→ Extracted entries
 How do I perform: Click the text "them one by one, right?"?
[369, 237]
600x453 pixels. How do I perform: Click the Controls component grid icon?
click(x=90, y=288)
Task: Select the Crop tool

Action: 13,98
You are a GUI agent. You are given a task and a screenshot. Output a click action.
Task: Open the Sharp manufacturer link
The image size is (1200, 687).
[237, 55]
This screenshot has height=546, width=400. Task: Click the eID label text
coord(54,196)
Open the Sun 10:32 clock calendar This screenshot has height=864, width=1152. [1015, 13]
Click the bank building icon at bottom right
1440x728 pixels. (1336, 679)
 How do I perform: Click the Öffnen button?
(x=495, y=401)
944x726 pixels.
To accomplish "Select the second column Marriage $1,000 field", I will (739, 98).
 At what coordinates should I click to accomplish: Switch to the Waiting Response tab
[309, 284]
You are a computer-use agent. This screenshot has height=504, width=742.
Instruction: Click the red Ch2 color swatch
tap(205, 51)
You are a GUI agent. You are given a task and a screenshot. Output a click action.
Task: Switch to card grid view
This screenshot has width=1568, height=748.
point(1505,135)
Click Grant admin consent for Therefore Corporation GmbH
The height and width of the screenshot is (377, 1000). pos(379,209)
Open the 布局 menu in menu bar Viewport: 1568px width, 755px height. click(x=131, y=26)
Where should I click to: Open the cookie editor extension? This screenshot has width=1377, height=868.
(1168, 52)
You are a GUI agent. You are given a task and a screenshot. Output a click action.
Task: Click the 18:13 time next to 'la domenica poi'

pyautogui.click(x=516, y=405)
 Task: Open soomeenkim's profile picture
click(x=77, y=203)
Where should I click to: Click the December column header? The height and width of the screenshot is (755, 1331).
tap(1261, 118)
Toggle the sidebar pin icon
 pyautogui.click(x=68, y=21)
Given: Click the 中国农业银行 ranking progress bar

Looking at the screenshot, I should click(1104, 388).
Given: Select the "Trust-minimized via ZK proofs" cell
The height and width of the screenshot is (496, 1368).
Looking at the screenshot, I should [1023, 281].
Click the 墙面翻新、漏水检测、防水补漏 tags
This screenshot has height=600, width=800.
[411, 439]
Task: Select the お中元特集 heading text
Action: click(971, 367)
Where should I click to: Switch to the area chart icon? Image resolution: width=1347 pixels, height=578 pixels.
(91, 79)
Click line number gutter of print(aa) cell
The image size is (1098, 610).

→ Work to complete
Report all lines in the records that include the string "cell".

→ Reply
Given: Select the "Trust-minimized via ZK proofs" cell
Click line number gutter of print(aa) cell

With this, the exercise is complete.